### Problem 1
Reproduce the passage about Schröder and Bush in full, word for word.

### Quoted passage
##########

Just a short while earlier, Bush had spoken about the 'axis of evil' which was threatening world peace, and pointedly cited North Korea, Iran and Iraq. It was a statement which likely caused some consternation within the ranks of the German government, but Schröder remained cool.

Even when the U.S. threats against Baghdad became more serious, and the first signs of dissent began to appear in Germany, the Chancellor stood squarely behind the American leader, telling the German public "To exert pressure on Iraq and the Iraqi government of Saddam Hussein, is the right thing to do if he is to fulfill what the United Nations expects of him."

Warm words turn icy

Schröder was keen not to rock the boat, even when the U.S. president visited Berlin at the end of May to outline his position. Following Bush's speech in the lower house of the German parliament, the Bundestag, Schröder believed he had witnessed a "truly meaningful speech," which utterly disproved the much-nurtured prejudices harbored towards US politics and the president himself.

##########

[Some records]
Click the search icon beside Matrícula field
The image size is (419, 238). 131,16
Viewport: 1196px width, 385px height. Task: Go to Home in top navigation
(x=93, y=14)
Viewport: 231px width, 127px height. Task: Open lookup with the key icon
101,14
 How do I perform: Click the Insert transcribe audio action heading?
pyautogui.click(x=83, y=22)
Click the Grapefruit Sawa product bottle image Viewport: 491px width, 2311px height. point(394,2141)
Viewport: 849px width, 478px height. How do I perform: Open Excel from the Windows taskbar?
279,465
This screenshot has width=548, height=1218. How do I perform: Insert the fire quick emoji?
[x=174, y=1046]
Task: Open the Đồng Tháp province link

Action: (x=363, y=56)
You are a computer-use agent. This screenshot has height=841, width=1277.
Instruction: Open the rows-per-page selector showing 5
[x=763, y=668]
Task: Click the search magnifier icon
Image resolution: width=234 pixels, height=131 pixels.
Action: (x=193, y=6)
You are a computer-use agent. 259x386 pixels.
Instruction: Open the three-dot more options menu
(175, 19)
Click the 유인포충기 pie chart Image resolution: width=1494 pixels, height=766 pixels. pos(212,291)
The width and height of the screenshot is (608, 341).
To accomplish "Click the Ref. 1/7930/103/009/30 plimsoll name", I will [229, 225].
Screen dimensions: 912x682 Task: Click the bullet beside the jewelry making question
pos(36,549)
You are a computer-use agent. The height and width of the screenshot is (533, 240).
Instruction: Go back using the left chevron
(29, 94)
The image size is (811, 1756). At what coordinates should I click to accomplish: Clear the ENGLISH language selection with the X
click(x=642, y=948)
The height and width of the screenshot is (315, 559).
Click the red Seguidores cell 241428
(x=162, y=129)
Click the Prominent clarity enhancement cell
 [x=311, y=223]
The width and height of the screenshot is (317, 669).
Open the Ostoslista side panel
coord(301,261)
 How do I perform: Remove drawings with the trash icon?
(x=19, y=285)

##########

### Problem 2
Transcribe everything in the records from the line containing "Task: Click the search magnifier icon" down to the line containing "pos(36,549)", including both of those lines.

### Result 1
Just a short while earlier, Bush had spoken about the 'axis of evil' which was threatening world peace, and pointedly cited North Korea, Iran and Iraq. It was a statement which likely caused some consternation within the ranks of the German government, but Schröder remained cool.

Even when the U.S. threats against Baghdad became more serious, and the first signs of dissent began to appear in Germany, the Chancellor stood squarely behind the American leader, telling the German public "To exert pressure on Iraq and the Iraqi government of Saddam Hussein, is the right thing to do if he is to fulfill what the United Nations expects of him."

Warm words turn icy

Schröder was keen not to rock the boat, even when the U.S. president visited Berlin at the end of May to outline his position. Following Bush's speech in the lower house of the German parliament, the Bundestag, Schröder believed he had witnessed a "truly meaningful speech," which utterly disproved the much-nurtured prejudices harbored towards US politics and the president himself.

### Result 2
Task: Click the search magnifier icon
Image resolution: width=234 pixels, height=131 pixels.
Action: (x=193, y=6)
You are a computer-use agent. 259x386 pixels.
Instruction: Open the three-dot more options menu
(175, 19)
Click the 유인포충기 pie chart Image resolution: width=1494 pixels, height=766 pixels. pos(212,291)
The width and height of the screenshot is (608, 341).
To accomplish "Click the Ref. 1/7930/103/009/30 plimsoll name", I will [229, 225].
Screen dimensions: 912x682 Task: Click the bullet beside the jewelry making question
pos(36,549)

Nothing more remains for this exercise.